In the past, I would have allowed not getting either gift to be a portent and let the whole dream disappear. It would have been the perfect excuse and I would have let fear win. Again. Instead, I felt the words Not Again resonate within me and determination gripped my heart in its fist. I knew, this was the time.

In the early hours of one final December morning, I went online, opened my own account, and bought the desk.  That is the instant I became a writer.  No more visualization, no more lack of commitment, no more waiting for someday.  At that moment, I made the choice, I invested in myself.

I decided, I am a writer.

I bought the chair too.

3 Comments

  1. I guess the desk is really not so bad. Edward Abbey needed the backwoods of Canyonlands national park for his “Desert Solitaire” inspiration, so you are somewhat frugal there.. You start to wonder about the tools being so important. I enjoy being a guitar player but it sure would be difficult without a guitar. I suppose you can be a writer without a desk or a chair, but can the same be said for the lack of a pen? What did a writer do before the invention of a writing implement? Scratch in the dirt, I suppose…and then pray for a day with no wind.
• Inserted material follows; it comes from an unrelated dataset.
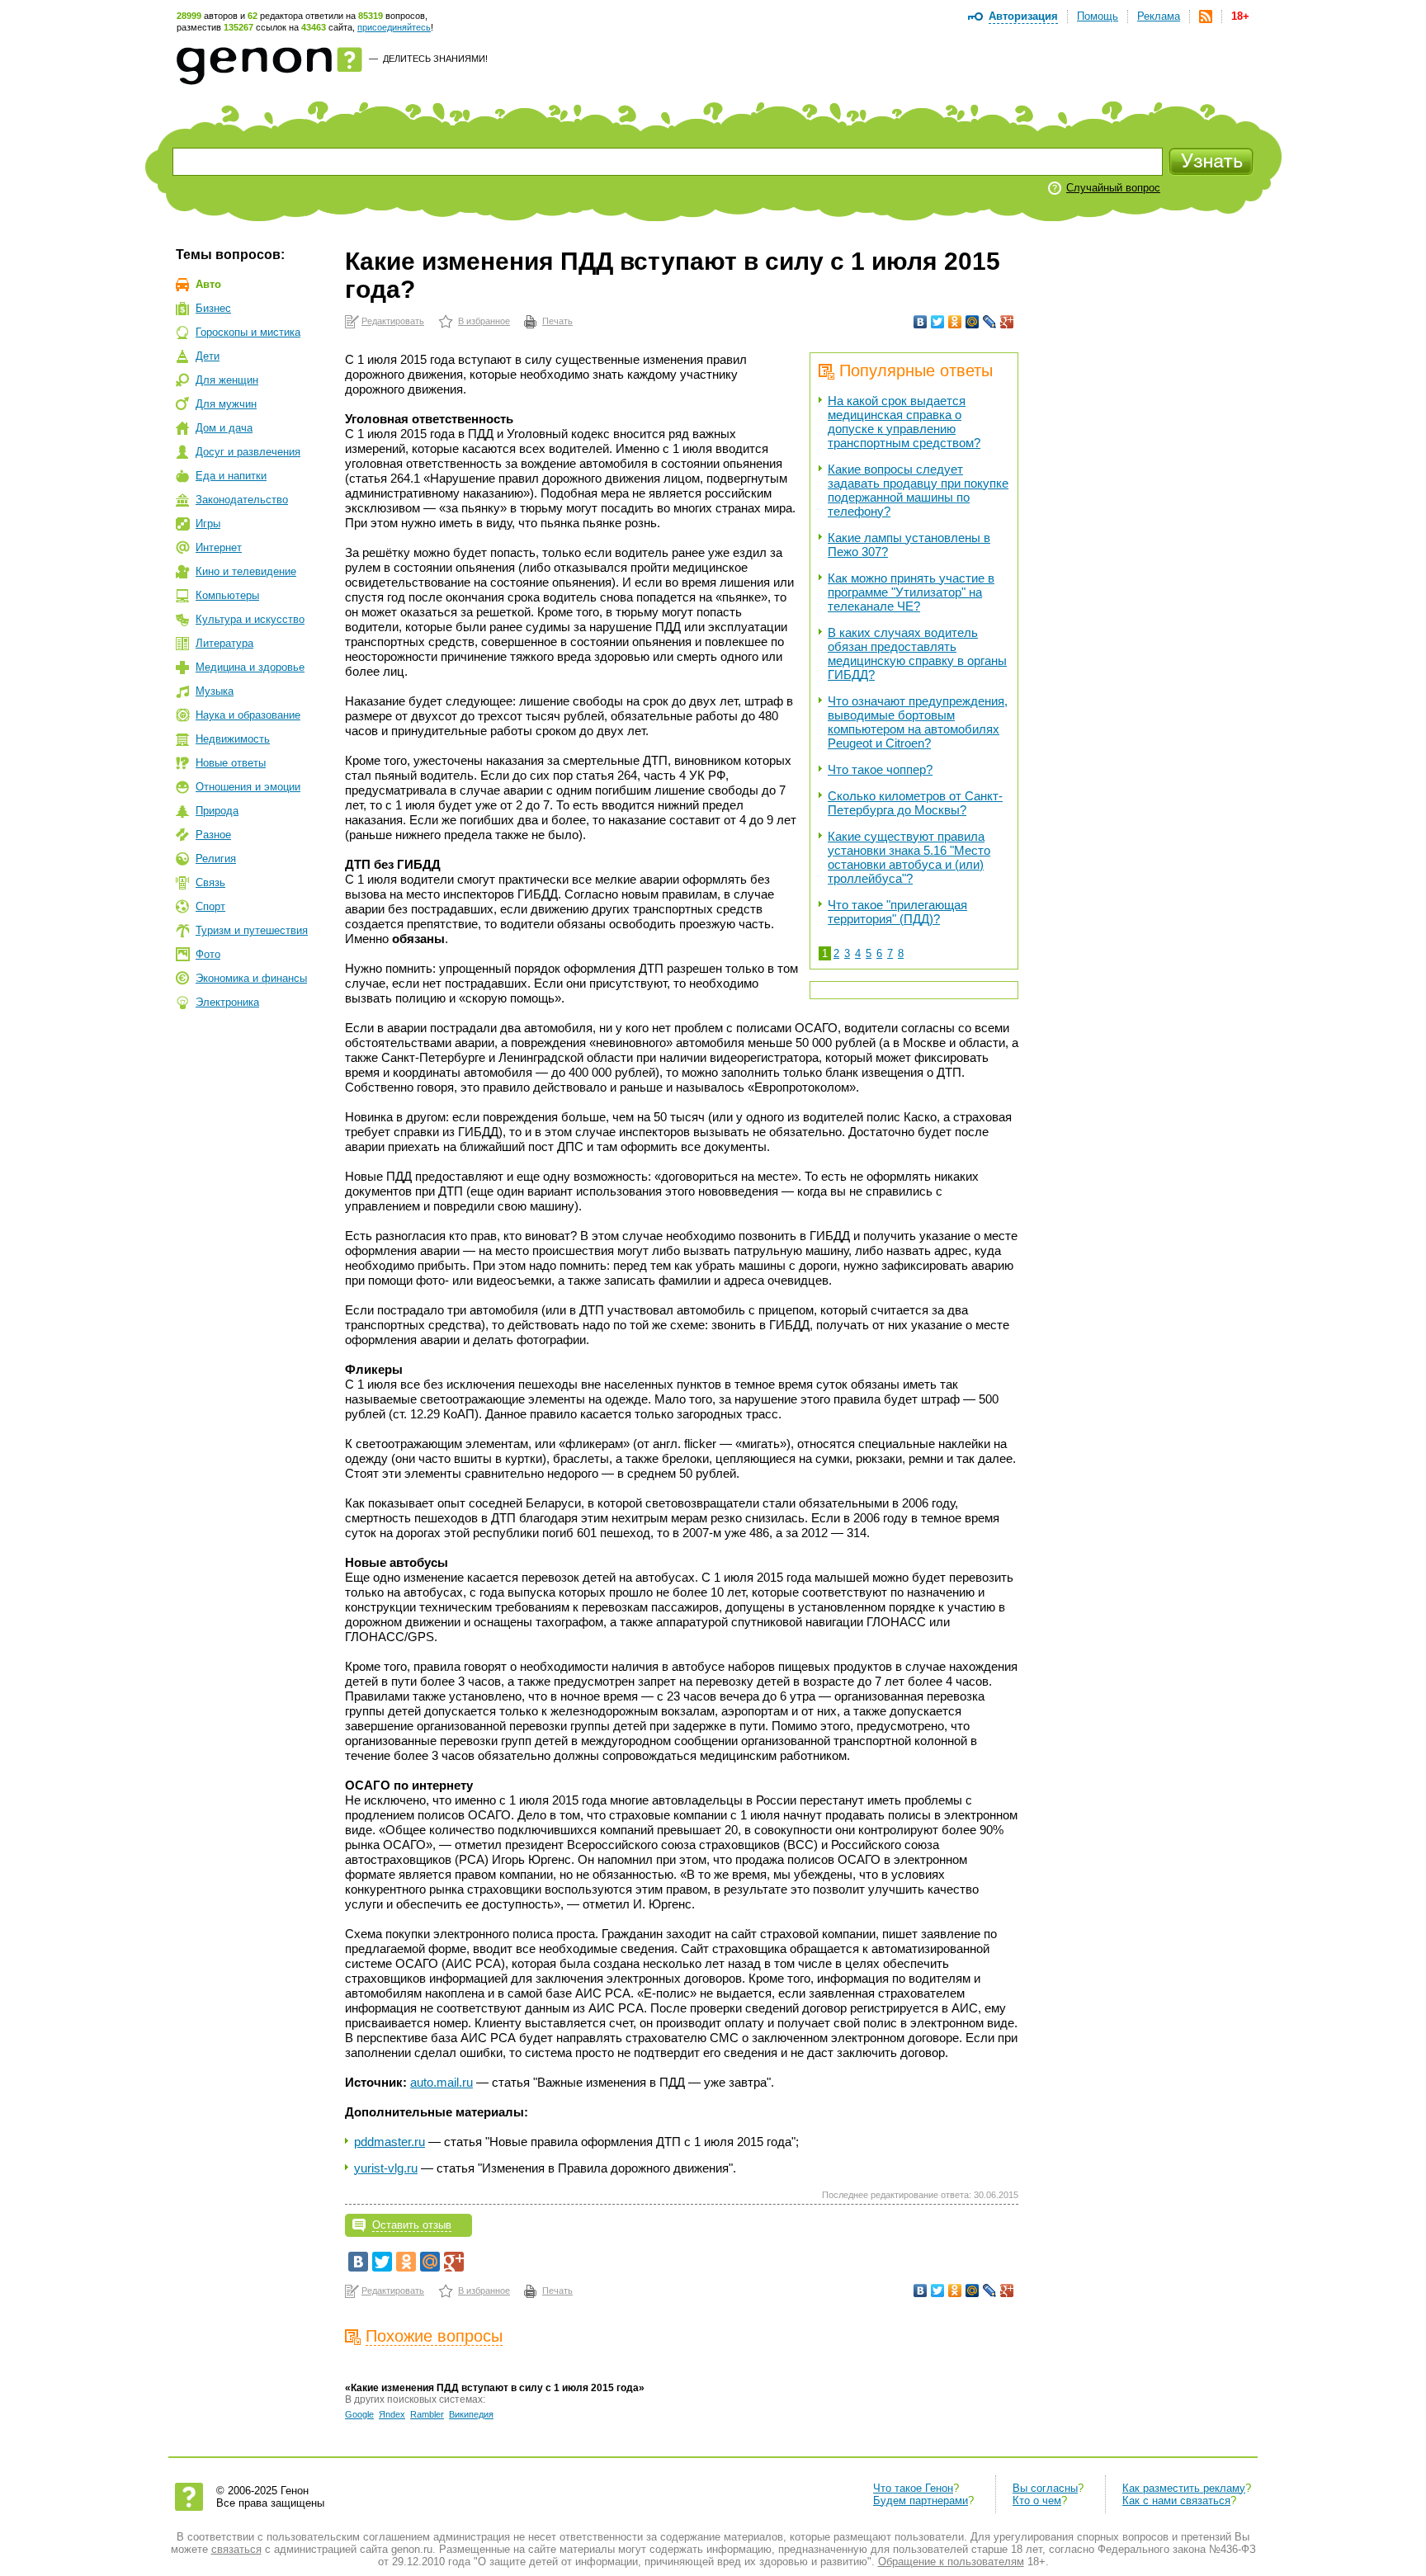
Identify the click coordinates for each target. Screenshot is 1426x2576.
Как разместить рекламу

    • I do enjoy writing long hand using a quality fine point pen in my leather bound journals, but I would be lost without my Macbook. The flexibility with editing is a life saver. 🙂 However, I already had the Macbook before my desk, so that wasn’t the impetus. And yes, a day of no wind… or rain… or snow, I suppose. 😉

  2. If you come and visit Grand Canyon, I can almost picture 50,000 words of inspiration resulting from that. Something to think about!